20x times faster K-Means Clustering with Faiss
Benchmark time comparison between Scikit-learn and Faiss k-Means implementation

k-Means clustering is a centroid-based unsupervised method of clustering. This technique clusters the data points into k number of clusters or groups each having an almost equal distribution of data points. Each of the clusters is represented by its centroid.
For a set of n data points, k-means algorithms a.k.a Lloyd's algorithm optimizes to minimize the intracluster distance and maximize the intercluster distance.

Read this article, to get a deep dive understanding of k-Means, k-Means++, and k-Medoids algorithm.
As per Wikipedia, The running time of Lloyd’s algorithm is O(nkdi)where:
n is the number of instances in the dataset
d is the dimensionality of the vector
k the number of clusters
i the number of iterations needed until convergenceScikit-learn package comes with the implementation of k-Means clustering algorithm According to the scikit-learn documentation the average time complexity of implementation of the k-Means algorithm is O(nki) .
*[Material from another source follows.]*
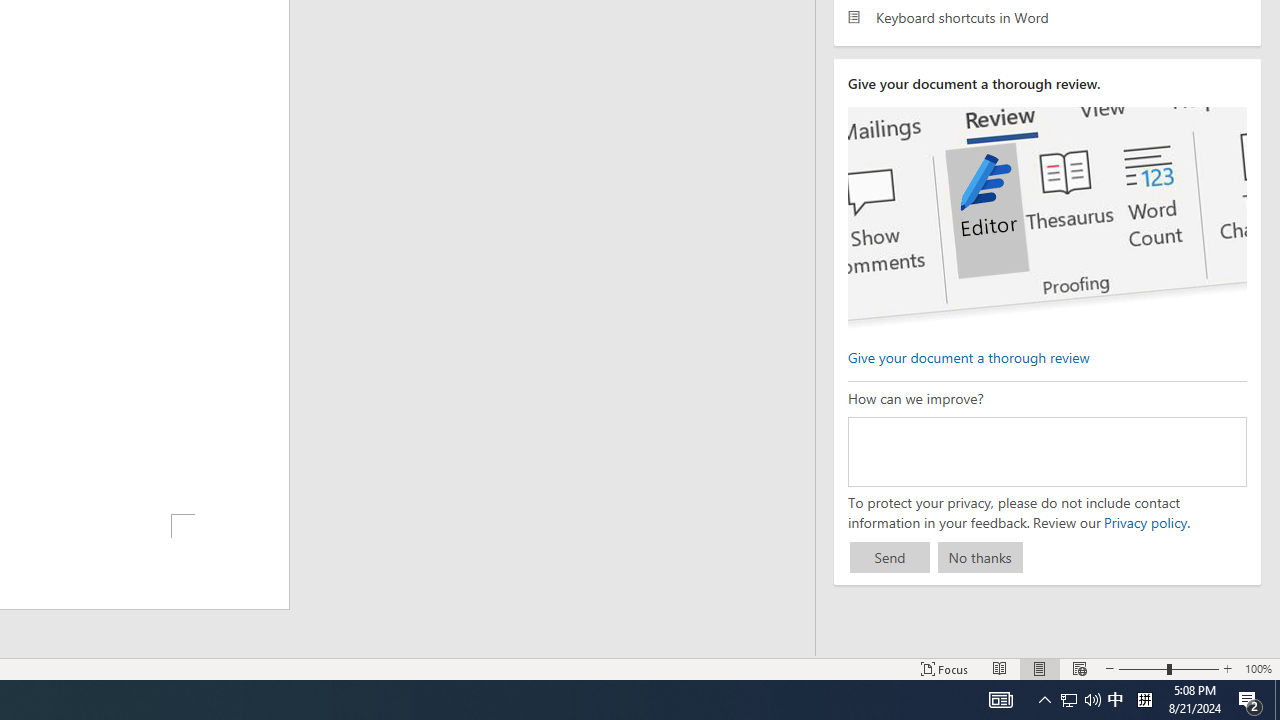 The height and width of the screenshot is (720, 1280). What do you see at coordinates (1046, 17) in the screenshot?
I see `'Keyboard shortcuts in Word'` at bounding box center [1046, 17].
In general practice, the k-Means clustering algorithm is one of the fastest clustering algorithms. When it comes to the cluster a large-size dataset scikit-learn package takes a lot of time to implement the algorithm. This article will discuss k-Means implementation using the Faiss library and compare the benchmark time numbers for training and prediction of the algorithm.
Faiss:
Faiss is an open-source Python package developed by Facebook AI Research for efficient similarity search and clustering of dense vectors. Fiass can implement algorithms for datasets of any size, including those that can not fit into the RAM. Faiss is written in C++ with complete wrappers for Python. Faiss also comes with implementation to evaluate the performance of the model and further tuning the model.
Scikit-learn vs Faiss:
Scikit-learn is a popular open-source Python package that comes with the implementation of various supervised and unsupervised machine learning algorithms. One must need to tune the hyperparameters for both the model to train a specific model. The hyperparameters of k-Means clustering include the number of clusters, number of restarts (each starting with other initial guesses), and maximal iterations.
The core of the k-Means involves searching for nearest neighbors, specifically nearest centroids, both for training and prediction. Faiss comes up with the optimized implementation of the nearest neighbor search algorithm. That's where the Faiss implementation is comparatively faster compared to scikit-learn. Faiss leverages GPU support and C++ implementation for faster implementation of the algorithm.